How old is this cockerel? Is he 18+ weeks and sexually mature? If he's not mature yet, treat him the same way you'd treat a hen you were introducing and expect him to be bullied by both hens and the other rooster.
If he's mature, since he's already been there for a week, I'd just put him in with the others. Make sure they're outside in the run so there's plenty of room for the loser to run away, and let them get on with the business of figuring out the pecking order. There may be a rooster fight. As long as there is plenty of room for the loser to run away, there should be no blood and no problem.
When I get new roosters, they are quarantined WAY out of sight and sound (and wind travel of possible feather borne diseases) for a month, then I just drop them over the fence during the day. The alpha rooster comes over to assert his dominance, and they decide whether or not it's worth fighting him. Usually, not. They work out their differences over the course of a couple of hours, sometimes some feathers are lost but blood is not, and all is calm again. Rooster pecking orders separate from and are a lot simpler than hen pecking orders, which tend to be somewhat subtle.

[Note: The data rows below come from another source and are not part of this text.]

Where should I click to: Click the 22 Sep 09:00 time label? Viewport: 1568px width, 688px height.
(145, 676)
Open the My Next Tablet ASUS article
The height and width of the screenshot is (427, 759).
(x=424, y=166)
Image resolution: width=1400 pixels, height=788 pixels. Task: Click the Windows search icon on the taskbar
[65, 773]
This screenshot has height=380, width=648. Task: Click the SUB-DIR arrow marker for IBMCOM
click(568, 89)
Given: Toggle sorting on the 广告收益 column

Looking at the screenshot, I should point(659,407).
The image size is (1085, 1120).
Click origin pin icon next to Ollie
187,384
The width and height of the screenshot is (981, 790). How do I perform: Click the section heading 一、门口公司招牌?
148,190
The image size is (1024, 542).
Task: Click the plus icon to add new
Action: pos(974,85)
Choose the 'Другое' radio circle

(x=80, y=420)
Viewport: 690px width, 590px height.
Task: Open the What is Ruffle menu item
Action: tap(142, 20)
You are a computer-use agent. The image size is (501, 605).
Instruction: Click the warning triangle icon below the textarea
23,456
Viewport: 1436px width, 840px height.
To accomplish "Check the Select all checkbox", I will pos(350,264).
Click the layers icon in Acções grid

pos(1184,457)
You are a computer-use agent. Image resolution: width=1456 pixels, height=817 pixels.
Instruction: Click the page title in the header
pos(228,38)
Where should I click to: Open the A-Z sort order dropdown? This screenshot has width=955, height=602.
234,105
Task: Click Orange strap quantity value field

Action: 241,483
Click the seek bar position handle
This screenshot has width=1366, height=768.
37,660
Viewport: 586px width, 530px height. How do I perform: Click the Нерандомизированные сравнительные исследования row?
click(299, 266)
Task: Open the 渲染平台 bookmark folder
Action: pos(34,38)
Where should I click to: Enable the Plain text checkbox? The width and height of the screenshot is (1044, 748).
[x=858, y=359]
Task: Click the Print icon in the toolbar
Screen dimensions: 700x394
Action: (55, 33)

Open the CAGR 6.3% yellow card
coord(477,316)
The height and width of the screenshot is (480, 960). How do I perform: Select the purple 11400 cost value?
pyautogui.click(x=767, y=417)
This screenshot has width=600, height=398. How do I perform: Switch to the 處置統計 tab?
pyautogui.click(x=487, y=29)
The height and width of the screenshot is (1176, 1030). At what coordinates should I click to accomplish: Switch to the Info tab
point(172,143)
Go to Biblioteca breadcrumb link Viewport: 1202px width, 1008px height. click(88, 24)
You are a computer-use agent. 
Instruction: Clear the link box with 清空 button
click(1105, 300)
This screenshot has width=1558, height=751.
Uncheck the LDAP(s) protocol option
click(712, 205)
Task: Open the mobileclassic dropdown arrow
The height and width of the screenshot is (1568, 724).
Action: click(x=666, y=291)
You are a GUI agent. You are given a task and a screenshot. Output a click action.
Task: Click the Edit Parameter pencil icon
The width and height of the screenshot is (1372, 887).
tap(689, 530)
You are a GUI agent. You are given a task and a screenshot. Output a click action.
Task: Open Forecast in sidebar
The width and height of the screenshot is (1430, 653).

A couple of things--your bantam might win the fight, and your Orp might not be alpha roo. As long as they are OK with this outcome, it shouldn't matter at all to the flock. Also, you can't make specific hens belong to specific roosters. When you keep more than one rooster, they get to split up the hens, not you.
If for some reason one of the roosters isn't reasonable--they won't let the loser rooster run away, and box him into a corner to draw blood, or won't let the fight go even though the loser rooster is clearly showing submission by staying out of the way--then I'd get rid of that aggressive rooster (the winner).